1. An assembly, comprising a pipette tip adapter, an array of pipette tips and a head of a multichannel pipettor;

the adapter comprising:

a planar base comprising an array of openings extending between a top surface and a bottom surface of the base;

proximal tubes each comprising a cylindrical exterior wall projecting upwardly from the top surface of the base, wherein each of the openings of the base is in connection with the interior of one of the proximal tubes;

distal tubes projecting downwardly from the bottom surface of the base, wherein each of the openings of the base is in connection with the interior of one of the distal tubes;

the array of pipette tips comprising a plurality of pipette tips, wherein each of the pipette tips in the array of pipette tips is connected to one of the distal tubes of the adapter; and

the head of the multichannel pipettor comprising an array of cylinders each terminating in a port lined with an o-ring comprising a compliant internal sealing surface; wherein:

each of the proximal tubes of the adapter is inserted into a corresponding port of the head of the multichannel pipettor, and

the cylindrical exterior wall of each of the proximal tubes is in contact with the compliant internal sealing surface of a corresponding o-ring in each corresponding port.

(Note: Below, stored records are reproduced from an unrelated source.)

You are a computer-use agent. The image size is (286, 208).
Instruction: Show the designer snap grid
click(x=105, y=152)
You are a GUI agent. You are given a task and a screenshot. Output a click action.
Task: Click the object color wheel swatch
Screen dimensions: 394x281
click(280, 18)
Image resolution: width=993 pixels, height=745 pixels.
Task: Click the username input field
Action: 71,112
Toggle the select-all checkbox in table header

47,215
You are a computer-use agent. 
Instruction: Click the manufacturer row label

2. The assembly of claim 1, wherein the base comprises a network of upper reinforcing ribs connected to the top surface.

3. The assembly of claim 2, wherein the proximal tubes project upwardly above the upper reinforcing ribs.

4. The assembly of claim 1, wherein the base comprises a network of lower reinforcing ribs connected to the bottom surface.

5. The assembly of claim 4, wherein the distal tubes project downwardly below the lower reinforcing ribs.

6. The assembly of claim 1, wherein the distal tubes each comprise a hollow truncated cone.

7. The assembly of claim 1, wherein the proximal tubes each comprise a cylindrical wall with a tapered upper end.

8. The assembly of claim 7, wherein the proximal tubes each comprise a cylindrical wall with a chamfered upper end.

9. The assembly of claim 1, wherein each of the proximal tubes is arranged coaxially with one of the openings of the base.

10. The assembly of claim 1, wherein each of the distal tubes is arranged coaxially with one of the openings of the base.

11. The assembly of claim 9, wherein each of the distal tubes is arranged coaxially with one of the openings of the base.

12. The assembly of claim 2, wherein the base comprises a network of lower reinforcing ribs connected to the bottom surface.

13. The assembly of claim 1, wherein the proximal tubes are hollow.

14. The assembly of claim 6, wherein the proximal tubes are hollow.

15. The assembly of claim 1, wherein each of the pipette tips in the array of pipette tips is in sealing engagement with one of the distal tubes.

16. The assembly of claim 1, wherein each of the proximal tubes projects the same distance from the top surface of the base.

17. The assembly of claim 1, wherein each of the proximal tubes comprises an outer diameter that is less than an outer diameter of each of the distal tubes.

18. The assembly of claim 1, consisting of a single polymer.

19. The assembly of claim 1, wherein the proximal tubes and the distal tubes are arranged in an array of rows and columns.

20. The assembly of claim 1, wherein each of the cylinders in the array of cylinders comprises a corresponding piston.

21. The assembly of claim 20, wherein each of the cylinders is configured for reciprocal movement within the corresponding piston.